KIEV, 8 JUIN (ASPAMNEWS)– Le « grenier à blé de l’Europe » – surnom de l’Ukraine depuis le XVIIIe siècle – devrait fortement pâtir de la destruction du barrage de la centrale hydroélectrique de Kakhovka. La gigantesque inondation, suivie par l’interruption, pour longtemps, du système d’irrigation, va dégrader les récoltes sur les fertiles terres méridionales du pays, jusqu’à la péninsule de Crimée. D’innombrables poissons sont déjà morts d’asphyxie. D’autres mourront encore dans les jours à venir, tout comme des hirondelles, des canards morillons ou encore les plantes aquatiques qu’abritait l’immense réservoir de 18 milliards de tonnes d’eau.
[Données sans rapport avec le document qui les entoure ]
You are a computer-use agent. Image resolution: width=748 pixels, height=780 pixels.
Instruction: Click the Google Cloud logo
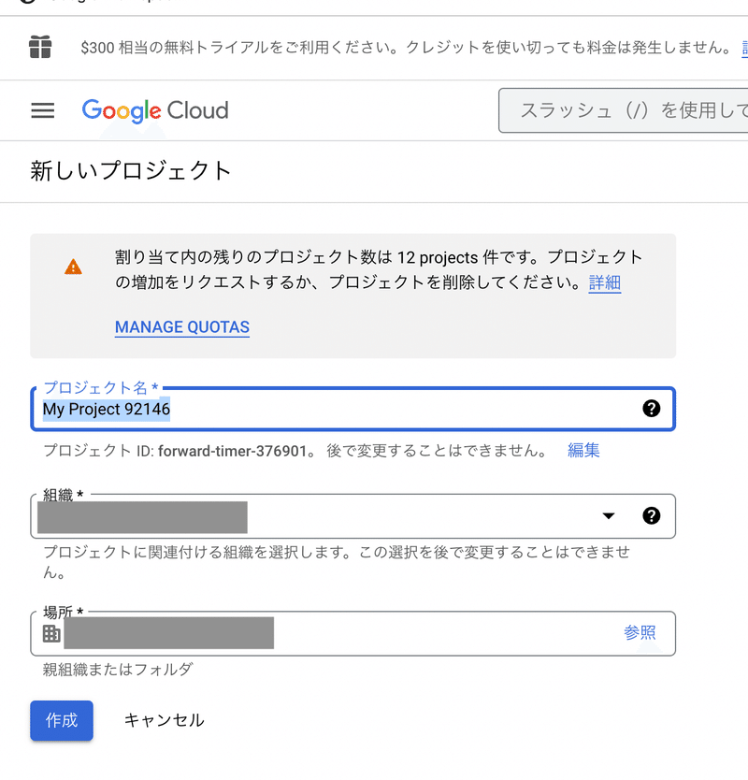point(155,110)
Ces maux s’ajoutent aux problèmes de déminage des champs, de destruction des matériels agricoles, et de perturbation du calendrier des semis auxquels sont soumis les agriculteurs ukrainiens depuis le début de l’invasion russe.
Selon des estimations encore provisoires publiées mercredi 7 juin par le ministère ukrainien de la politique agraire et de l’alimentation, environ 10 000 hectares de terres agricoles seront inondés sur la rive droite du Dniepr dans la région de Kherson, sous contrôle ukrainien. L’impact serait « plusieurs fois plus important » sur la rive gauche, sous occupation russe.
Le ministère s’attend également à l’interruption de l’approvisionnement en eau de 31 systèmes d’irrigation des champs dans les régions de Dnipro, Kherson et Zaporijia. En 2021, année record de récolte, ces systèmes ont permis d’irriguer 584 000 hectares, sur lesquels ont été récoltées environ 4 millions de tonnes de céréales et d’oléagineux, pour une valeur d’environ 1,5 milliard de dollars (1,4 milliard d’euros). Cette année, seuls treize systèmes d’irrigation fonctionnent sur la rive droite du Dniepr.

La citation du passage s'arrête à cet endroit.